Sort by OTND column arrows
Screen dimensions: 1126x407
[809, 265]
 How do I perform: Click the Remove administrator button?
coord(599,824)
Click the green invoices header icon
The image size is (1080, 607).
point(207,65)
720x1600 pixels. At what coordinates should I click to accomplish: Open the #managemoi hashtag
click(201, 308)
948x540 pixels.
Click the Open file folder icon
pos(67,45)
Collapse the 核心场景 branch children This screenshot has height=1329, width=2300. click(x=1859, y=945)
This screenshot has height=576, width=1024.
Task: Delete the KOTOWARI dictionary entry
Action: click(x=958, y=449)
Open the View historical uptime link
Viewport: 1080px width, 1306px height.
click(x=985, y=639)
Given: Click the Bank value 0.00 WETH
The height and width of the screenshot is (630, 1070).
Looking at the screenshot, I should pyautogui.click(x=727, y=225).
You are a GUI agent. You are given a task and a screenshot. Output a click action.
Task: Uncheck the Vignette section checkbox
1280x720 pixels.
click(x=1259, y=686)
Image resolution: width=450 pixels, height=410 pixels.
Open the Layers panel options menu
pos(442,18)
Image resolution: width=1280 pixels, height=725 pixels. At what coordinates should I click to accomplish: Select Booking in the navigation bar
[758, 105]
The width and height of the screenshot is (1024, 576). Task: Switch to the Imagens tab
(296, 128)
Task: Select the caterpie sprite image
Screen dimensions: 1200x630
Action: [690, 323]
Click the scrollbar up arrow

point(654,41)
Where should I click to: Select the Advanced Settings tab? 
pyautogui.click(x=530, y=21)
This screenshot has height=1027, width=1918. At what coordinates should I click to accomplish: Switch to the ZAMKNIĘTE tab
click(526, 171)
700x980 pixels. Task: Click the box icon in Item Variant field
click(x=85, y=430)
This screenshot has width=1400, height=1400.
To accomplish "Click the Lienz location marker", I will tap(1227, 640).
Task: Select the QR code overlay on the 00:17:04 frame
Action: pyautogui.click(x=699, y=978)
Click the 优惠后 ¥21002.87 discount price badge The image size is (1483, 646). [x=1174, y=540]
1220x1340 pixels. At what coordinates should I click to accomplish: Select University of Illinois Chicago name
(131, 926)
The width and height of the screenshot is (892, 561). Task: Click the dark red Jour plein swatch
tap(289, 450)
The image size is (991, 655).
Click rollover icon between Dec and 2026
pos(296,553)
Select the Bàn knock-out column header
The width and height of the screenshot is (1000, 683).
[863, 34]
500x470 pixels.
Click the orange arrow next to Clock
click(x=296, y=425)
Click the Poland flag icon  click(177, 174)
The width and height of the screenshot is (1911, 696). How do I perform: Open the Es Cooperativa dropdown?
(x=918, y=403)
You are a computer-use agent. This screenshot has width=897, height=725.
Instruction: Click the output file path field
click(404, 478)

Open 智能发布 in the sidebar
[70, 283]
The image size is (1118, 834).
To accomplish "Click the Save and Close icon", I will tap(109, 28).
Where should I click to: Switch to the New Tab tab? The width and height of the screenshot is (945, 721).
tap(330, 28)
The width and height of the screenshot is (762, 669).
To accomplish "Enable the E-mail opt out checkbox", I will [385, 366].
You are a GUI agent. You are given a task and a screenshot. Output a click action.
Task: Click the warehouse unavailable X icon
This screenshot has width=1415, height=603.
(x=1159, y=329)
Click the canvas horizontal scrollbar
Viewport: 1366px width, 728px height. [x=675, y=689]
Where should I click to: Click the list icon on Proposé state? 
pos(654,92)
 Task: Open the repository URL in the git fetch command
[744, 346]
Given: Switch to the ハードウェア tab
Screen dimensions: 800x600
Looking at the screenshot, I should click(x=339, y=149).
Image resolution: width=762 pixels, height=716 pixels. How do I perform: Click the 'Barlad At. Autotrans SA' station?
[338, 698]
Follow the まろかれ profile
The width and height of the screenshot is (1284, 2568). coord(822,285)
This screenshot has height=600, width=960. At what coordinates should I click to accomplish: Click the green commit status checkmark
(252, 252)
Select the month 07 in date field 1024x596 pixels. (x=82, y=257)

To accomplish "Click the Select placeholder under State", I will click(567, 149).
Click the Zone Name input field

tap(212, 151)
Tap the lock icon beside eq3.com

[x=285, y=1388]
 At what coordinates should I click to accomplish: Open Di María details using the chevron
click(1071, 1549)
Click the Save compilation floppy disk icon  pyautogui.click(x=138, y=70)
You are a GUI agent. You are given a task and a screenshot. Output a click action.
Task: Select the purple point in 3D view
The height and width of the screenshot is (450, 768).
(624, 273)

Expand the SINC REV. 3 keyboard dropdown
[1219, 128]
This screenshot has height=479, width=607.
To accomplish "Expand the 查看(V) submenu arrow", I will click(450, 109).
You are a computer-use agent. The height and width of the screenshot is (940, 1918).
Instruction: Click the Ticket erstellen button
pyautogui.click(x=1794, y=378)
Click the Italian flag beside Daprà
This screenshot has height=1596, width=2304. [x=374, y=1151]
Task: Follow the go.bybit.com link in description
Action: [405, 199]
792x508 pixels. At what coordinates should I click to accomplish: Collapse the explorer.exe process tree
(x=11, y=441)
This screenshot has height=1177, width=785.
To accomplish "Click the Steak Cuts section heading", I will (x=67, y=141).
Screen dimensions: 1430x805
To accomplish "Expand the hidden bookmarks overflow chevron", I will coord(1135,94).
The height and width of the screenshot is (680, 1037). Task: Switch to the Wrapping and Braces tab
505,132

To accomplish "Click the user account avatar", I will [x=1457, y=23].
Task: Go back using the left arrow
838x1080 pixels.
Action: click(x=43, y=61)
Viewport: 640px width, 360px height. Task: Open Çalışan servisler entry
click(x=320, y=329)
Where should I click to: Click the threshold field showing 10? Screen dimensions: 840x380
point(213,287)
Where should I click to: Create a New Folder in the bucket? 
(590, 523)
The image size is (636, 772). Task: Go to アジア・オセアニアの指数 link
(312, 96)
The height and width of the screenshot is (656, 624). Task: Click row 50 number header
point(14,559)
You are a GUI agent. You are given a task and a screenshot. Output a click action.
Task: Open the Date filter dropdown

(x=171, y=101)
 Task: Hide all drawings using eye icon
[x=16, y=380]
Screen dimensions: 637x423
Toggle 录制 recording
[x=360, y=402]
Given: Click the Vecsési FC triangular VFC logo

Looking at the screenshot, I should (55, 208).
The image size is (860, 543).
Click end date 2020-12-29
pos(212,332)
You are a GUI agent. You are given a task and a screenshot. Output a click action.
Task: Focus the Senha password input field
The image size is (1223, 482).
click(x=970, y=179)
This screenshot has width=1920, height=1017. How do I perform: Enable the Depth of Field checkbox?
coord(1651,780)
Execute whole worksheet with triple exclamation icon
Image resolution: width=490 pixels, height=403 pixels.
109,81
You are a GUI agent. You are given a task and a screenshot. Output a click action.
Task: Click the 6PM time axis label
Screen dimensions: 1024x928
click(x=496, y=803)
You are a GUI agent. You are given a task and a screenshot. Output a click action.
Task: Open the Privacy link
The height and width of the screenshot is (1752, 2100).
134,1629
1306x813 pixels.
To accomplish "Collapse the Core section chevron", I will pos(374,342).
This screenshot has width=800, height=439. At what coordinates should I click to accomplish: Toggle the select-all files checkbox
_ _ _ _
Show, from the listing above, every line holding the word "column".

Sort by OTND column arrows
Select the Bàn knock-out column header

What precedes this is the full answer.